Education Through the Golden Age Filter

I’m working on an article and accompanying video that asks the question, “Why isn’t public education getting cheaper?” The origin of the question comes from the observation that the digital age is causing the cost of acquiring information to go to zero. Yet, the costs of education have skyrocketed.

But this article skips over that topic for now and moves straight to a vision of the future of education. It’s an excerpt from the book Loserthink: How Untrained Brains Are Ruining America by Scott Adams. It’s in a chapter titled The Golden Age Filter. While Adams focuses primarily on post-secondary education, I see no reason why this vision does not extend to the secondary level and even some parts of primary education.

But first, it may help to provide a little bit of context. What does “The Golden Age Filter” mean? Scott Adams spends a lot of time talking about how cognitive biases and distortions lead to unproductive thinking. One tool he recommends to help you identify these phenomena in your own thinking is the application of Thinking Filters.

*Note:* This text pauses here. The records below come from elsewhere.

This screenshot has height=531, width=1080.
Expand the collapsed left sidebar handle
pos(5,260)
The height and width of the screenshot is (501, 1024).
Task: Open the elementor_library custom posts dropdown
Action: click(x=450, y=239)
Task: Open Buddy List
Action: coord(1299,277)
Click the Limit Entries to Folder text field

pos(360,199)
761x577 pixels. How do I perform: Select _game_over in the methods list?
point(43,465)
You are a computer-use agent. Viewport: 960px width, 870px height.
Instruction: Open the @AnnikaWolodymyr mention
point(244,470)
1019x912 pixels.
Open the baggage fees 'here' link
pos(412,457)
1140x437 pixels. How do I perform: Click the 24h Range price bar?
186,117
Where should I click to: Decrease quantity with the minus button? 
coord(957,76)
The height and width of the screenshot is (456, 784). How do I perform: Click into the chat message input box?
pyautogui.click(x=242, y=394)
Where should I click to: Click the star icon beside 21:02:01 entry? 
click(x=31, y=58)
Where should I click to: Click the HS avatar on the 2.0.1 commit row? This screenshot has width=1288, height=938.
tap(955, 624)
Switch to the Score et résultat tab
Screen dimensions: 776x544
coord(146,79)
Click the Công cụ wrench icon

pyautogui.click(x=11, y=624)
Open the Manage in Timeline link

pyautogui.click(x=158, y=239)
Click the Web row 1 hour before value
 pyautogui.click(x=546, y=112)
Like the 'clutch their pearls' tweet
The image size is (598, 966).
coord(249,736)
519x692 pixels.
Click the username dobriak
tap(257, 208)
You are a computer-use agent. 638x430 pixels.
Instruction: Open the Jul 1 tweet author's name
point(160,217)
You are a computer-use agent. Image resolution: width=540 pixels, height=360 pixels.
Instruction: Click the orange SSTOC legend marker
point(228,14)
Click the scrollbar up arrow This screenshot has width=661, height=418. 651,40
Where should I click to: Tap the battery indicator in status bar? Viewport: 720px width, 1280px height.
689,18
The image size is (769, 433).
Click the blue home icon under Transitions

As I have said in prior posts, I don’t believe our brains evolved to give us truth. Our brains evolved to create little movies in which we get to be the stars. And we can view our movies through many filters with no preference for which filter is the “right” one.

For example, Ted Cruz and Richard Dawkins believe totally different things about reality and yet both can use an ATM, shop at a store, and procreate. So your filter on reality need not be related to any actual underlying reality in order to keep you alive. It just has to NOT kill you.

There are many filters that explain the past. Even conspiracy theories fit the past. But filters are not equal when it comes to predicting the future.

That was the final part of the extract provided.